Begin Data for the task
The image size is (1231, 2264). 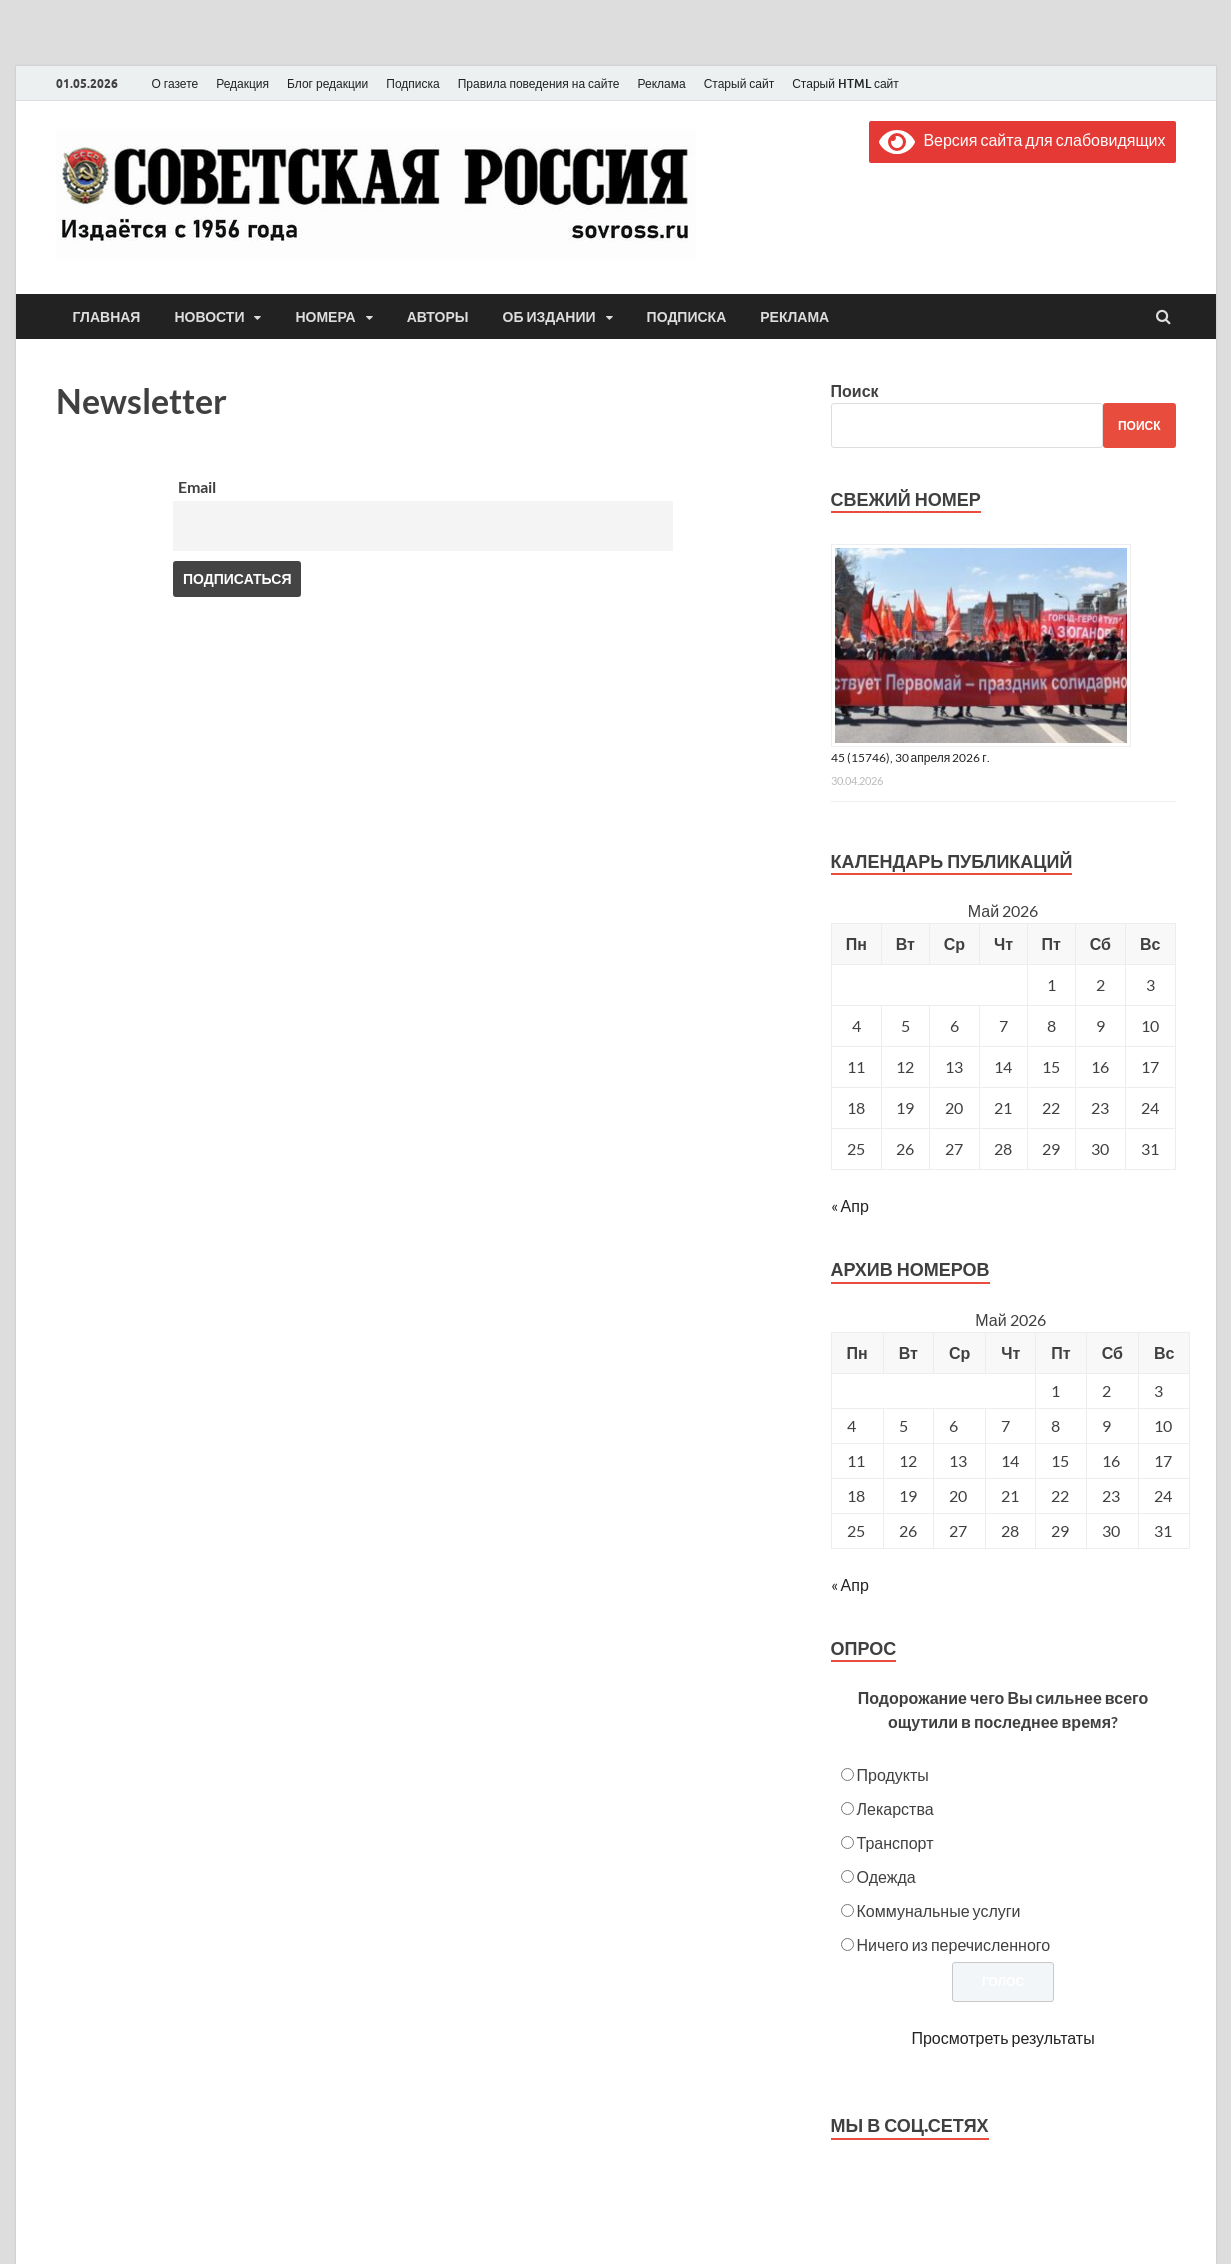 I want to click on Транспорт, so click(x=895, y=1842).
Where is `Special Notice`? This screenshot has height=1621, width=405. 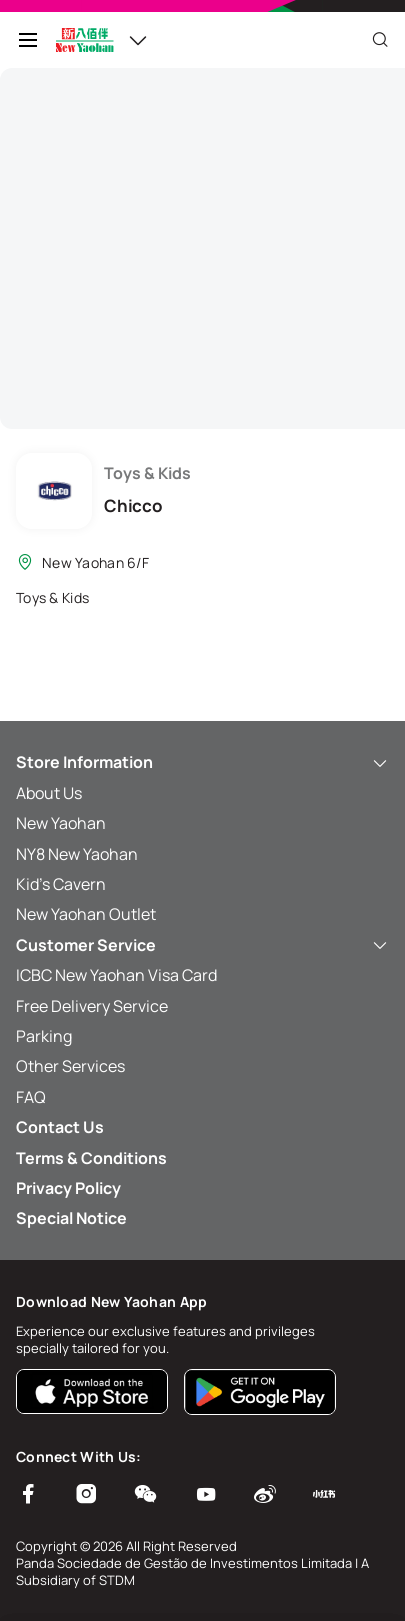 Special Notice is located at coordinates (71, 1218).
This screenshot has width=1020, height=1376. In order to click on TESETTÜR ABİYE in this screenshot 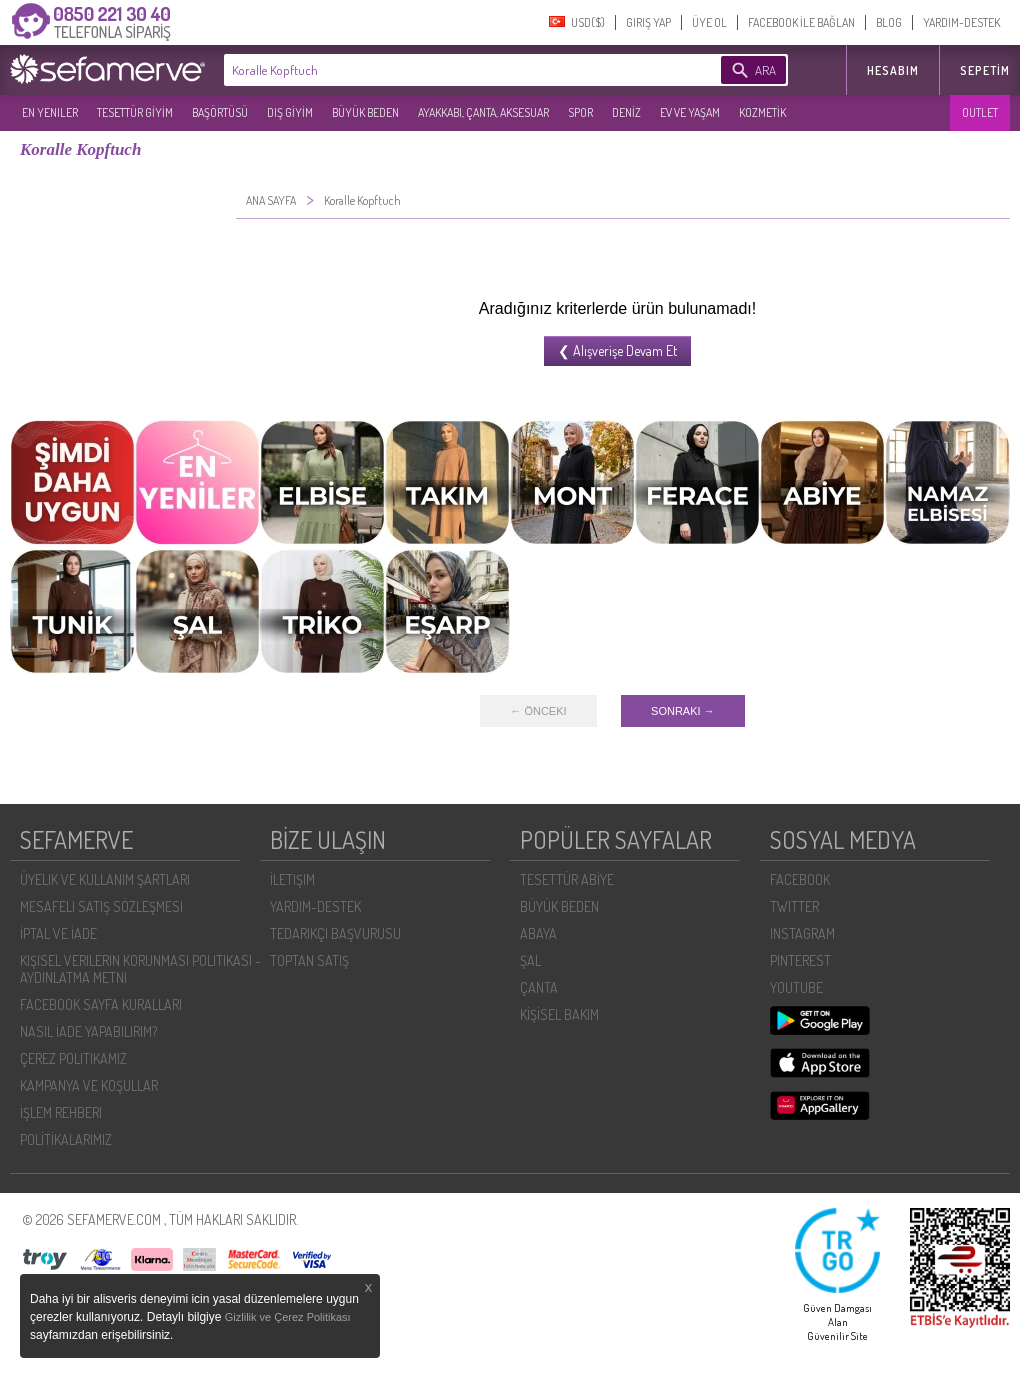, I will do `click(567, 879)`.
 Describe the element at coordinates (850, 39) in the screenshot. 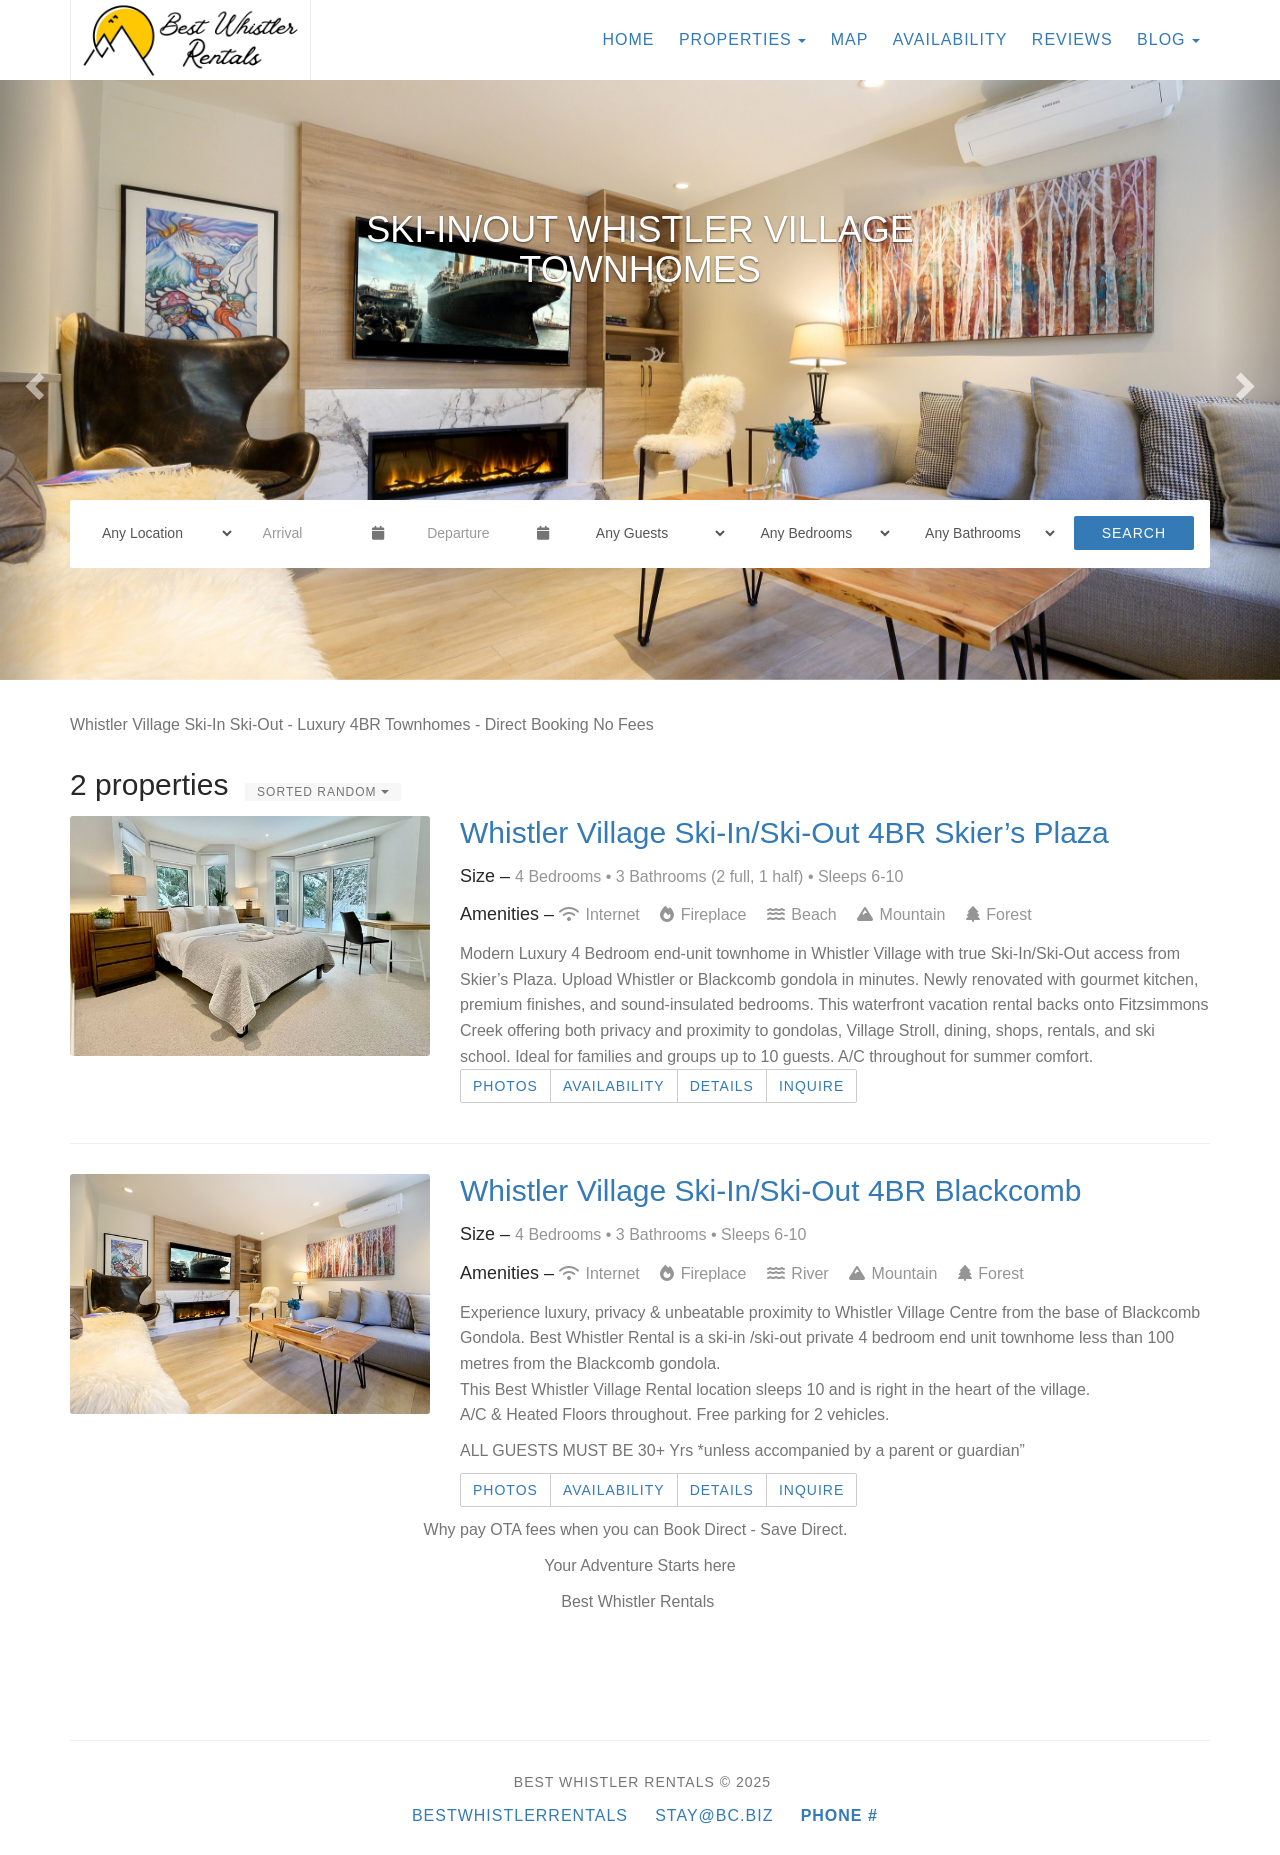

I see `Map` at that location.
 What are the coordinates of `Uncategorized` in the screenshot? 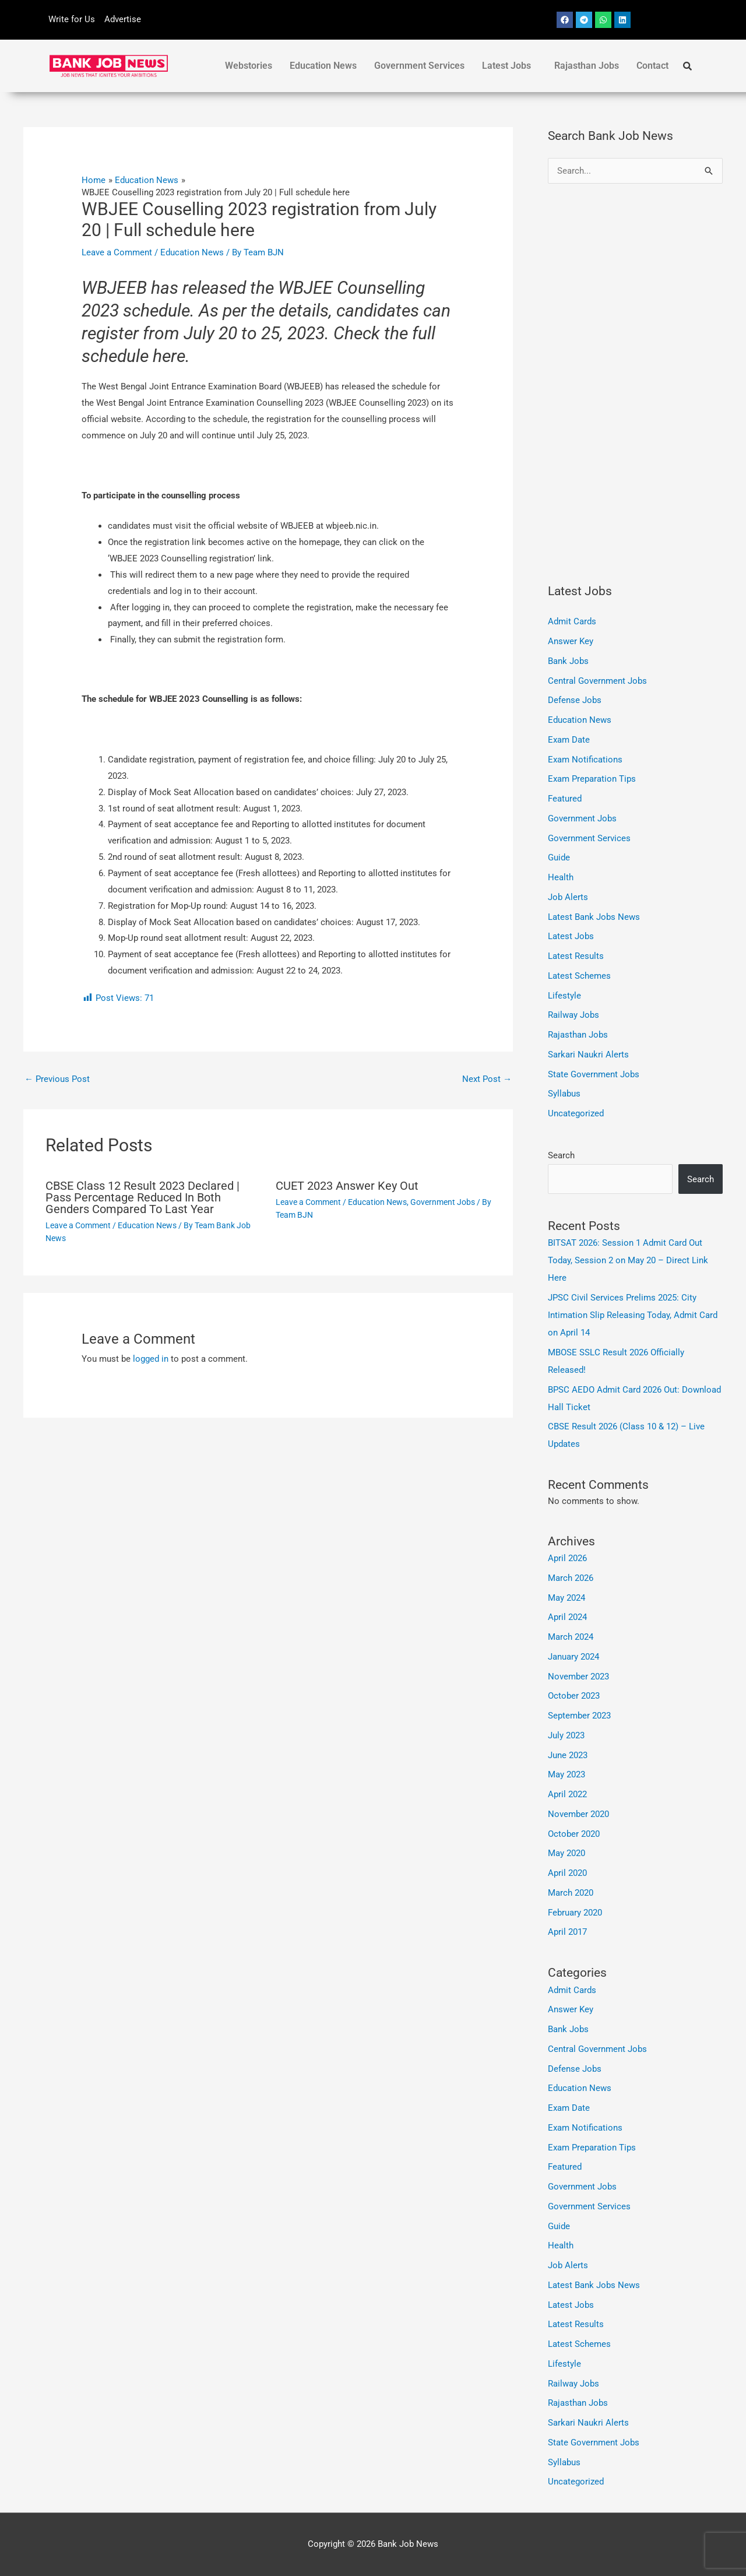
End Data for the task
▶ **Aim**
Quote the records exactly as they appear, starting with the line that contains "Describe the element" and going on through the end of the records. Leave the pictures out of your answer.

▶ **The reply**
 Describe the element at coordinates (850, 39) in the screenshot. 

I see `Map` at that location.
 What are the coordinates of `Uncategorized` in the screenshot? 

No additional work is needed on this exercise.